People are living much longer these days and the problem herein lies.
The thinking of yesteryear about retirement just doesn’t work for today’s retiree. The company-provided pension is becoming a thing of the past. Companies cannot afford these luxuries. Today the complex web of retirement income sources are: 401K, IRAs, Social Security, insurance policies and personal savings.
Retirees have to consider their objectives, whether they are planning on working part-time or seeking long-term growth, or do they need a combination of both. Some of the ways to hedge these difficulties would be to contribute the maximum amount to your employer-sponsored plan, invest in an IRA that offers a range of investments, reevaluate your insurance needs and most certainly talk to a professional.
Of course, these are big decisions, and have to be addressed before the time of retirement creeps up on us.
The following are some options for planning for retirement: savings accounts, certificates of deposit (CD’s), bonds, stocks, and mutual funds.
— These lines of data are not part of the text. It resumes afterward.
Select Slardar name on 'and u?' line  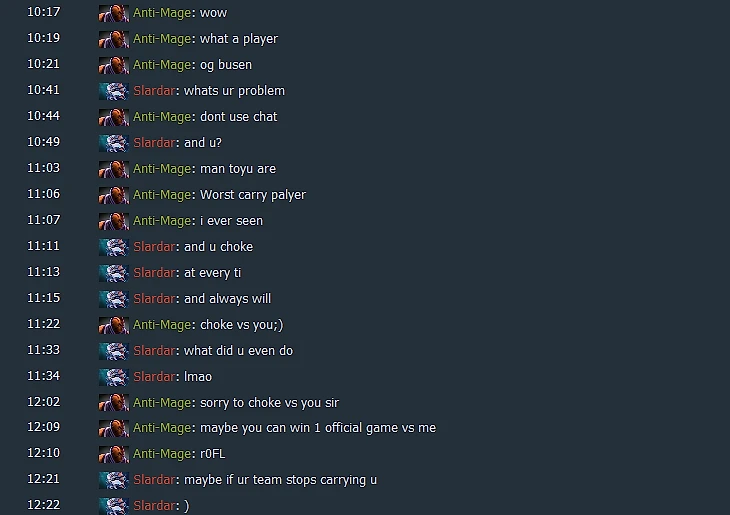pos(154,142)
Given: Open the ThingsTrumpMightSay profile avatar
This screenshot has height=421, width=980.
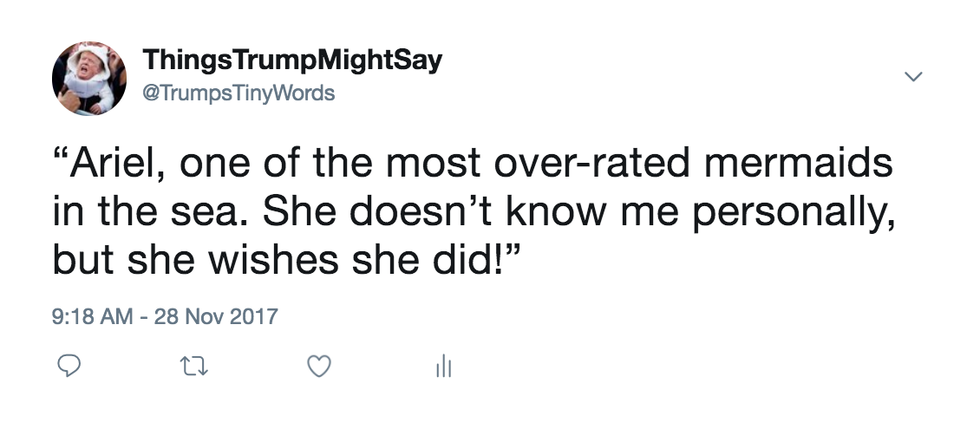Looking at the screenshot, I should (89, 77).
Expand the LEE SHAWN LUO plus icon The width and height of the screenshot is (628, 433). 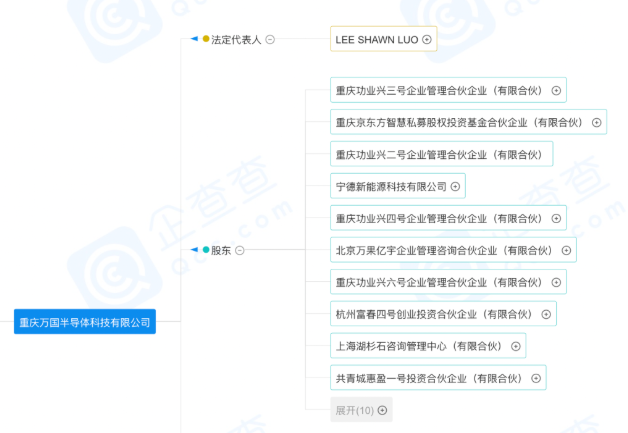[x=427, y=39]
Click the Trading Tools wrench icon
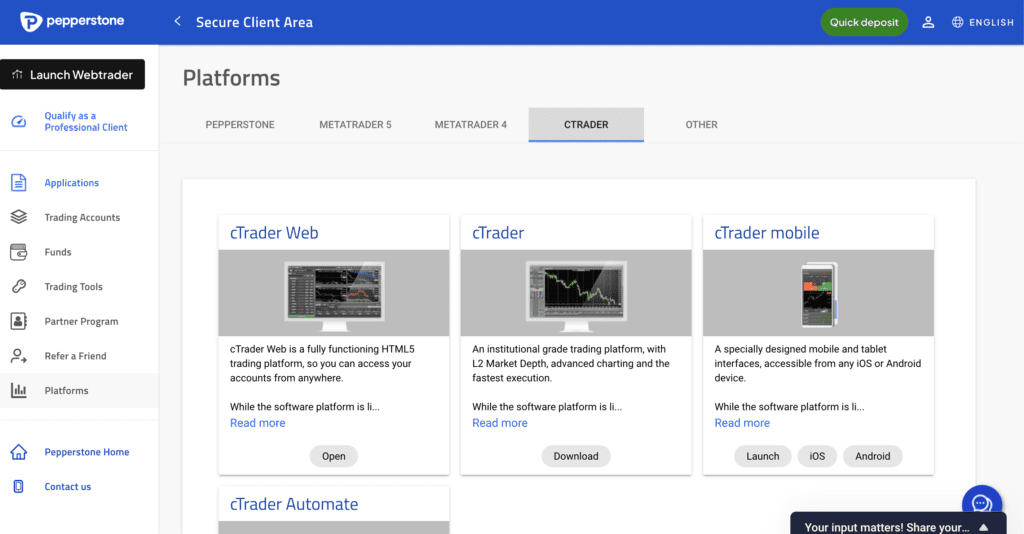The height and width of the screenshot is (534, 1024). (x=19, y=287)
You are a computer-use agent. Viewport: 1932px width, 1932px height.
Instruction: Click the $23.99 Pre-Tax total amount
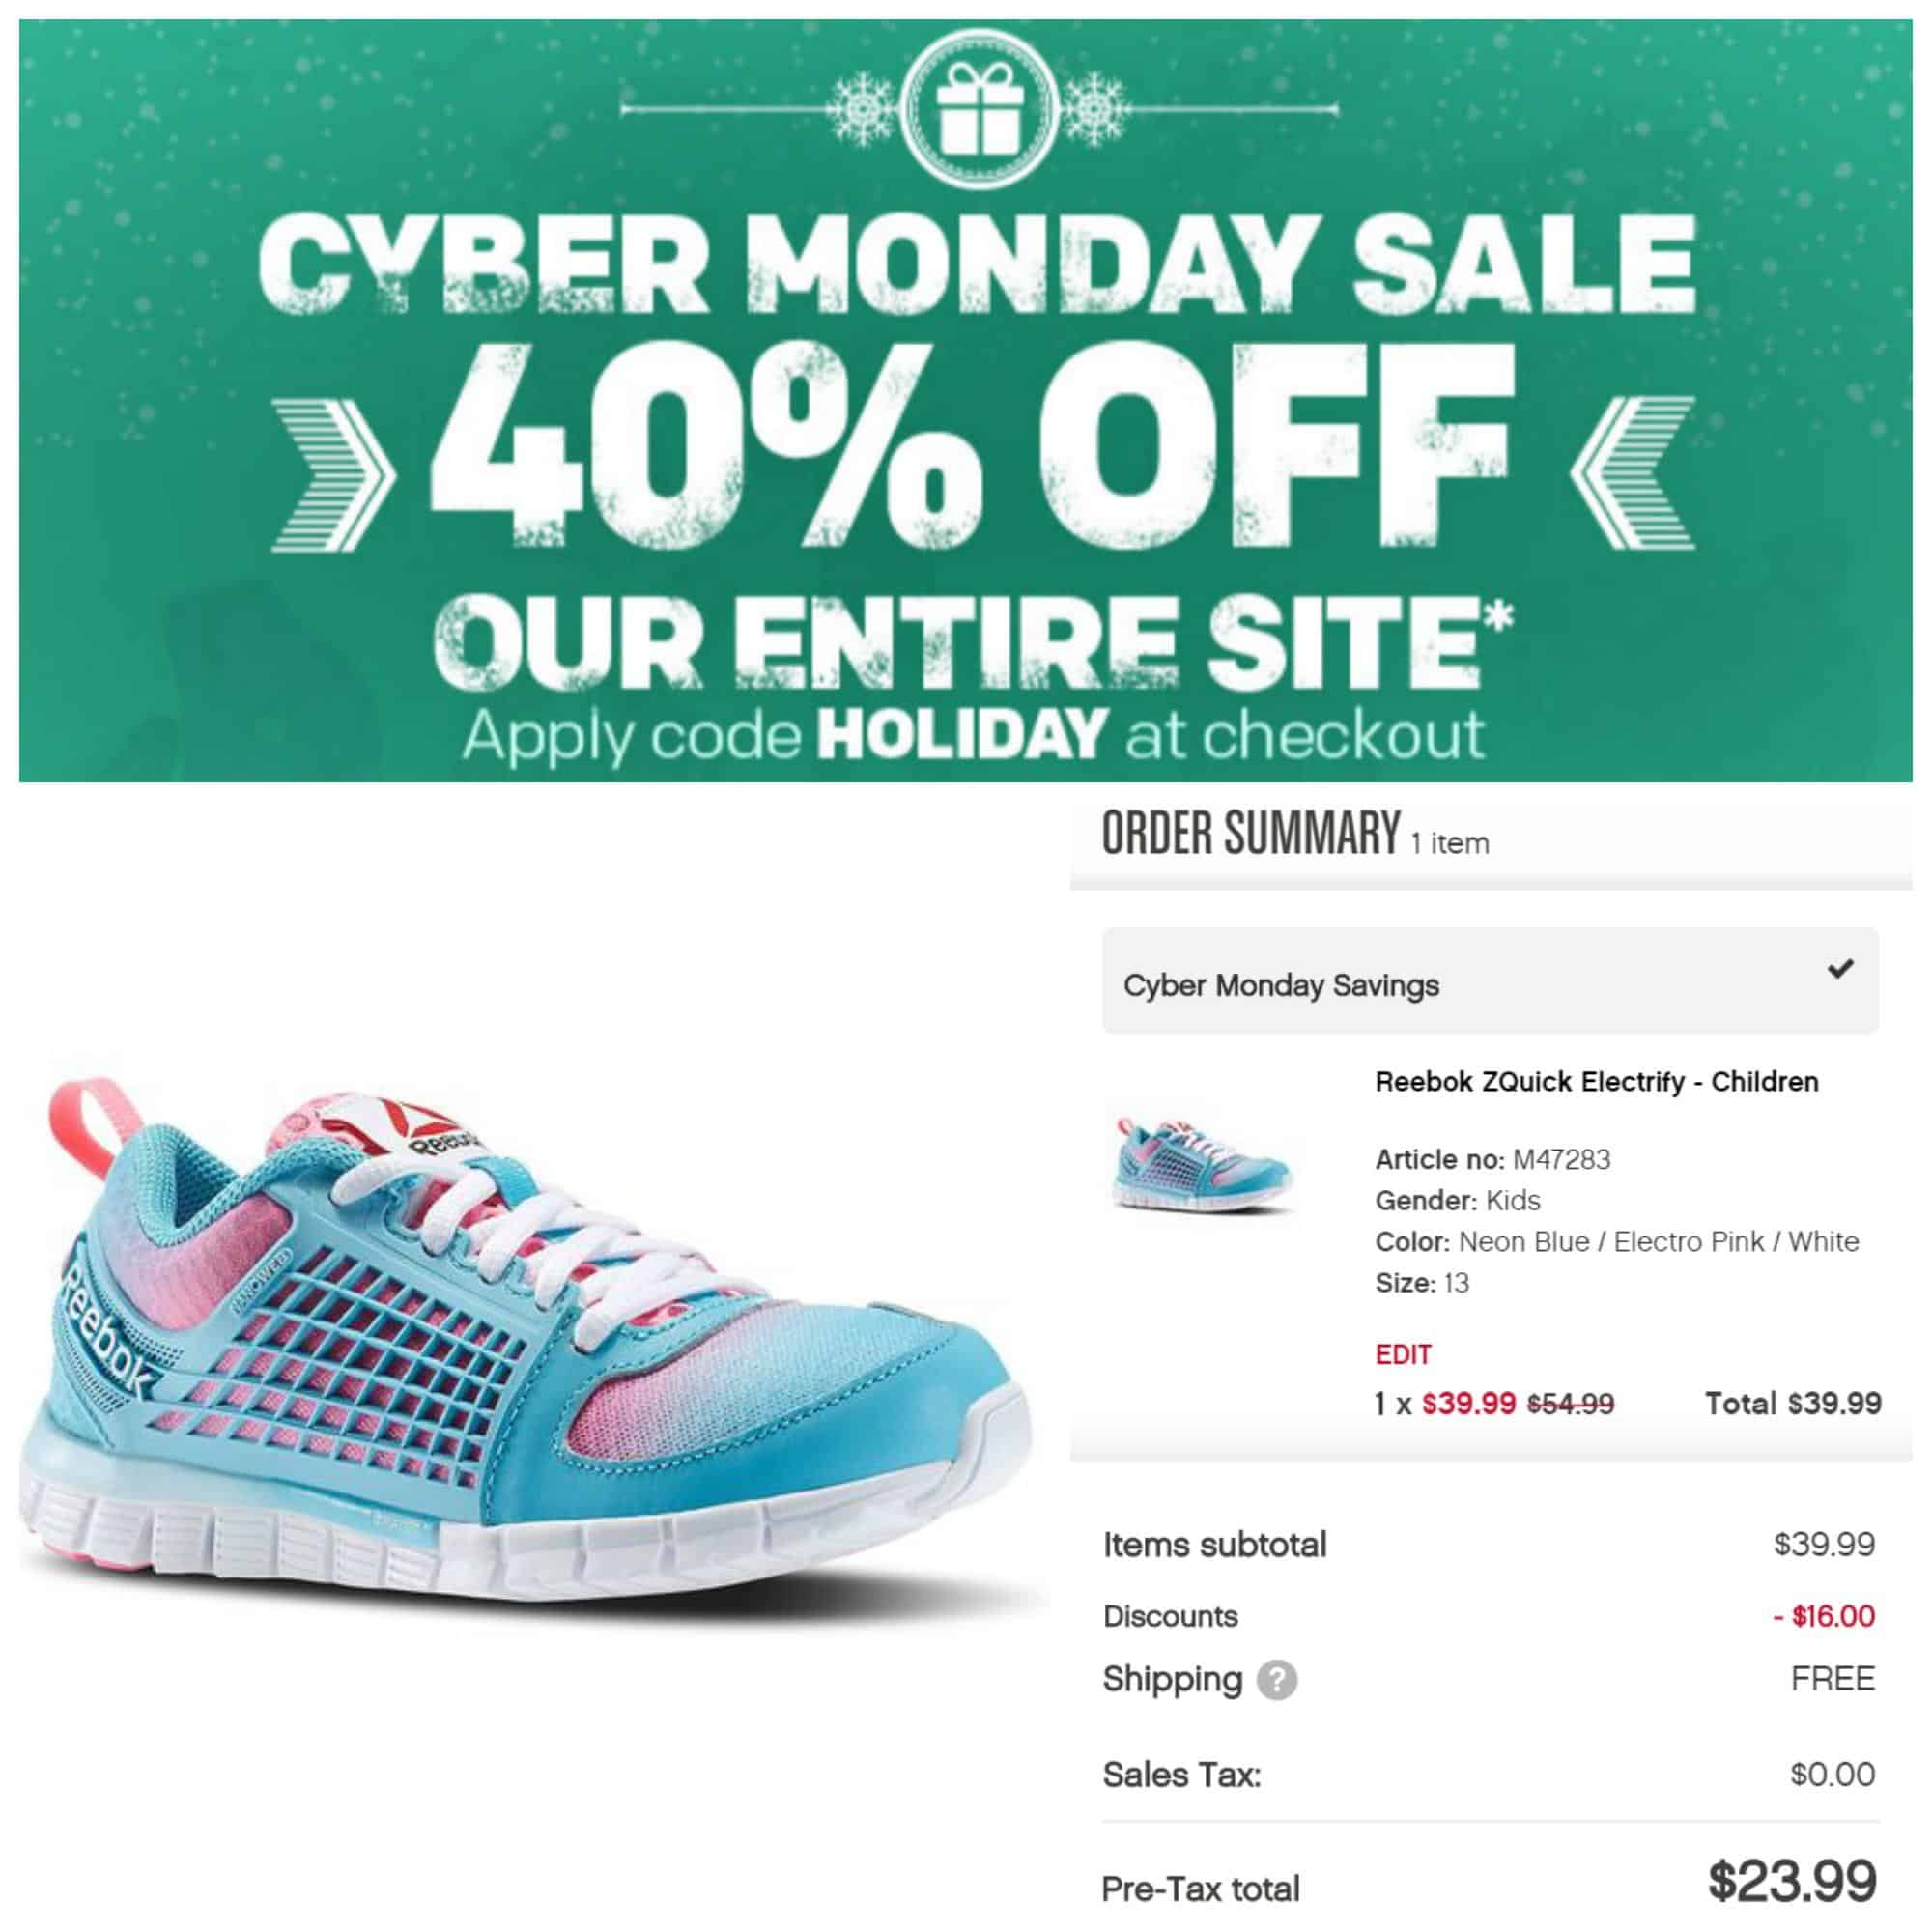click(1792, 1880)
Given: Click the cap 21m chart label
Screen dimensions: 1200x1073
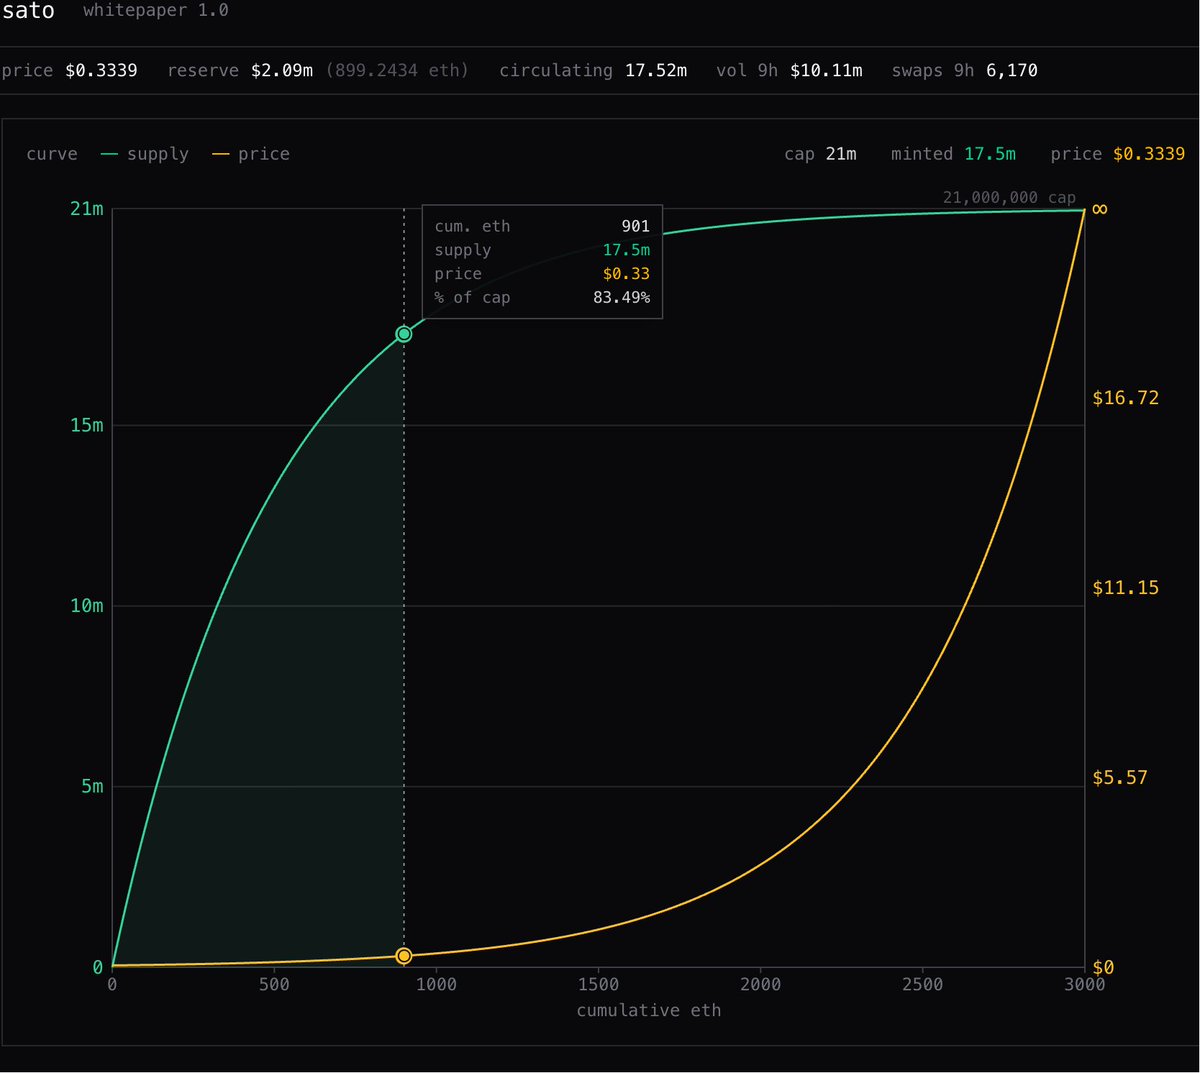Looking at the screenshot, I should [820, 154].
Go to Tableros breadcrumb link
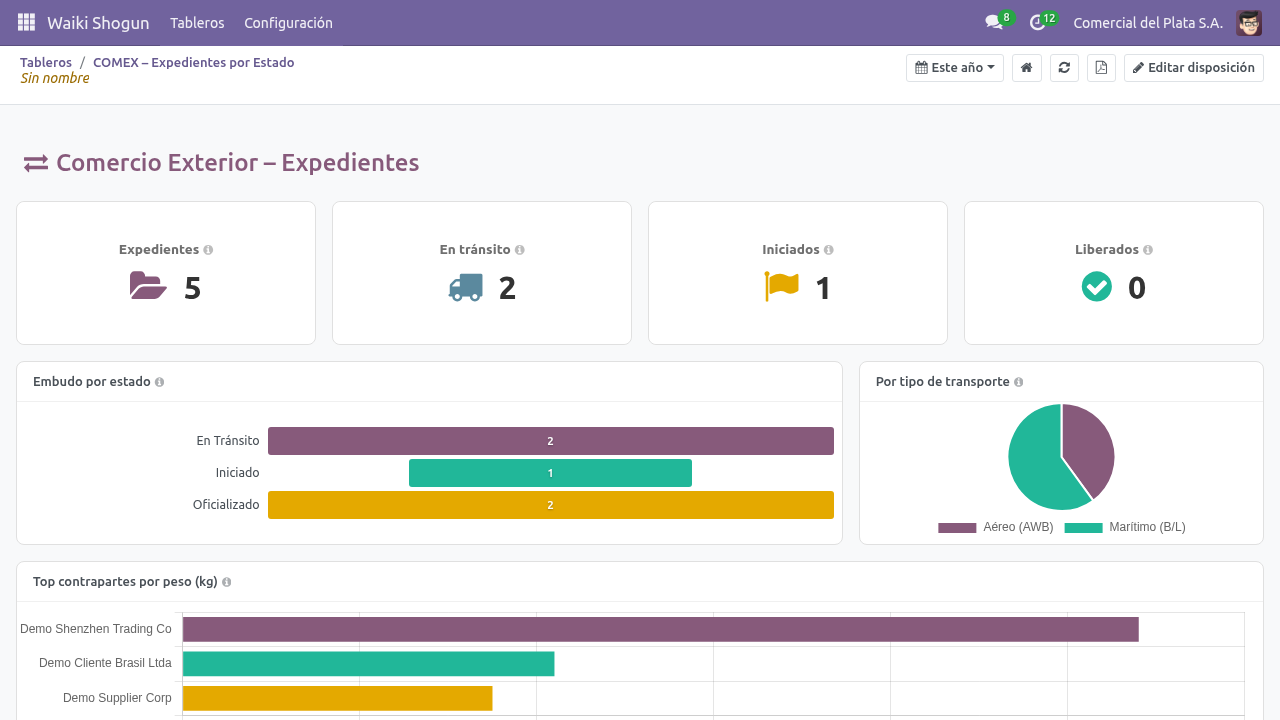The height and width of the screenshot is (720, 1280). tap(46, 62)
Before you rush to your broker and start buying, you have to make some decisions. Are you looking for investments that will pay you income on an ongoing basis or do you want your investments to grow in value so you can receive a large payout when you are ready? Some investments are more volatile in nature and have more risk factors.
Women in the workplace have different problems. They put the same amount into retirement, about 85% of their salary however, women are making lower salaries than men. Therefore, a woman will need to save 2% more of her pay per year than the average man.